Le Programme alimentaire mondial a mis en garde vendredi contre une crise alimentaire imminente dans les régions d’Ukraine touchées par la guerre et contre le risque d’exacerber la famine dans le monde en raison de l’arrêt de la production et des exportations de produits tels que les céréales.
« A l’heure où le monde fait face à un niveau de famine sans précédent, il est particulièrement inquiétant de voir la faim émerger dans (un pays) qui a longtemps été considéré comme la réserve de l’Europe », a déclaré le directeur du PAM, David Beasley.
« La guerre en Ukraine pourraient pousser la crise alimentaire mondiale à des niveaux sans précédent », a ajouté Beasley, qui s’est dirigé vers la frontière entre la Pologne et l’Ukraine, où se trouvent des milliers de réfugiés ukrainiens.
Le Programme alimentaire mondial affilié aux Nations Unies basée à Rome, a mis en place des centres dans les pays limitrophes pour aider à livrer de la nourriture à l’Ukraine et aider les réfugiés.
Moscou et Kiev ont convenu jeudi d’établir des passages humanitaires, huit jours après le début de l’invasion militaire russe de l’Ukraine.
Le PAM a déclaré dans un communiqué que des informations faisaient état d’une « grave pénurie » de nourriture et d’eau à Kiev et à Kharkiv (est de l’Ukraine).
« Avec les livraisons d’aide alimentaire qui arrivent quotidiennement, le Programme alimentaire mondial court contre la montre pour stocker des denrées alimentaires dans les zones où des combats sont attendus », ajoute le communiqué.

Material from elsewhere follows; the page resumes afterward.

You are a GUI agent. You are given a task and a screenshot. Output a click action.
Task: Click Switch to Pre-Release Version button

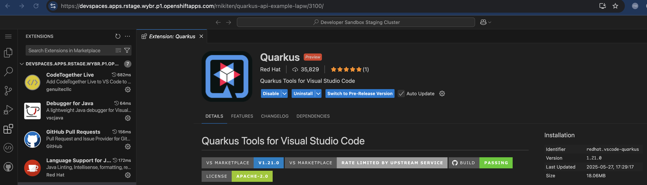pyautogui.click(x=360, y=94)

La Russie et l’Ukraine fournissent 29 % des exportations mondiales de blé, de graves perturbations de la production et des exportations sont susceptibles de faire grimper les prix des denrées alimentaires, à des niveaux sans précédent, selon l’agence onusienne.
« Cela compromettra la sécurité alimentaire de millions de personnes », en particulier celles qui sont déjà au bord de la famine, « en raison des niveaux élevés d’inflation des prix alimentaires dans leurs pays », a-t-il ajouté.
Le communiqué indique que la hausse des prix pourrait coûter au PAM entre 60 et 75 millions de dollars par mois pour ses dépenses opérationnelles.